▶ Directions:
[1] Reproduce the part of the C-RAN survey passage starting with "Though C-RAN architecture" and going on through "work as well.".
[2] According to the C-RAN survey passage, how many times greater is the handover performance gain of C-RAN than that of decentralized RAN?
[3] Using the C-RAN survey passage, answer yes or no for each statement below and quote the words that decide it. (a) Significant changes in C-RAN architecture have been happening since 2015. (b) Intrapool softer handover in C-RAN increases the transport bandwidth requirement. (c) The advantages of C-RAN are listed in section 4.

The rest of the paper is organized as follows. section 2 presents a literature survey on C-RAN systems architecture. The advantages of C-RAN are listed in section 3. section 4 describes the different types of fronthaul solutions with their pros and cons. The technical challenges faced by the present fronthaul types are presented in section 5. In section 6, various I/Q sample compression techniques are studied under Fronthaul compression. All compression schemes, such as distributed uplink compression, multivariate downlink compression, and point-to-point compression, are thoroughly discussed. The existing literature available on different C-RAN testbeds is presented in section 7. Our testbed, which is based on the Labview framework, is also shown in the same section. Finally, in section 8, the summary of the whole literature is provided.
From the inception phase of C-RAN, there has been a tremendous change in architecture, and this is evolving continuously. At the same time, a significant part of work is dedicated to the evaluation of architecture. To combat the current situation with data proliferation, the initial architecture is not fit for now, and it may so happen, existing architecture will not be fit for the near future. Thus, detailed and thorough surveying of this topic will help us to know the need for the continuous architectural change and future scope as well.
Though C-RAN architecture evaluation is the most dynamic field and changes a lot from the initial time, significant changes have been happening since 2015. But to make this survey more comprehensive, we will discuss some earlier work as well.
Handover is always a concern for cellular networks. In [13], the handover performance gain of C-RAN over traditional RAN for GSM, UMTS is discussed. Due to the synchronous nature of handovers in C-RAN, the performance gain is tenfold than that of decentralized RAN (D-RAN). Because of intrapool softer handover in C-RAN, the transport bandwidth requirement is also reduced. As the BBU pool is centralized and many RRHs are connected to the same BBU, handover management is much easier than a decentralized one.

▶ Extracted data:
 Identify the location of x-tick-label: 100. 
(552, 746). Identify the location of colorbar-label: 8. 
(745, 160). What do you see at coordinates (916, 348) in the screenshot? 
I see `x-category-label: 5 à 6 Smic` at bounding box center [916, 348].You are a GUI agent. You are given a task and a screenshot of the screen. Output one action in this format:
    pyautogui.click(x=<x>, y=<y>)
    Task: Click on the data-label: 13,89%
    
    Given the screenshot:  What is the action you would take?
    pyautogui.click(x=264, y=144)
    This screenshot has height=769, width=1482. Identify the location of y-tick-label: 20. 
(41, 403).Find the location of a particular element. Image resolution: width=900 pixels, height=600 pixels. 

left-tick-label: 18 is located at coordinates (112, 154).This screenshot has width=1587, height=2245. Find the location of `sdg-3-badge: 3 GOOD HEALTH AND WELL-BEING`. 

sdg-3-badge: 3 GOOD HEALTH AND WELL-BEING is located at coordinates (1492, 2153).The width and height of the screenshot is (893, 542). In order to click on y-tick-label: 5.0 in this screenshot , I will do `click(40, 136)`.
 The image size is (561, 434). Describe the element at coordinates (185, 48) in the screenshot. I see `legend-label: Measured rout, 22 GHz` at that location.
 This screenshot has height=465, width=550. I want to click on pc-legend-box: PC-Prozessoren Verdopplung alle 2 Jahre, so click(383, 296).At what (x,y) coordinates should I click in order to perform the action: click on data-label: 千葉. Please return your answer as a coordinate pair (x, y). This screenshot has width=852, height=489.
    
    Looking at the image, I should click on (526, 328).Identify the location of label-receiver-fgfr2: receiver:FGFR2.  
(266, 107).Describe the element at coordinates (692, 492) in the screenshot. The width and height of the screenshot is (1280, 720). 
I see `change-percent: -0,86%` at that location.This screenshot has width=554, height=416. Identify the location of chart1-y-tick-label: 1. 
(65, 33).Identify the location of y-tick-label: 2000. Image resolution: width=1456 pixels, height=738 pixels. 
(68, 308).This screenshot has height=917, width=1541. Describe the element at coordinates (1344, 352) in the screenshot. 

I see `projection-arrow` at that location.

▶ List of solutions:
[1]
Though C-RAN architecture evaluation is the most dynamic field and changes a lot from the initial time, significant changes have been happening since 2015. But to make this survey more comprehensive, we will discuss some earlier work as well.

[2] Tenfold.

[3]
(a) Yes: "significant changes have been happening since 2015"
(b) No: "Because of intrapool softer handover in C-RAN, the transport bandwidth requirement is also reduced."
(c) No: "The advantages of C-RAN are listed in section 3."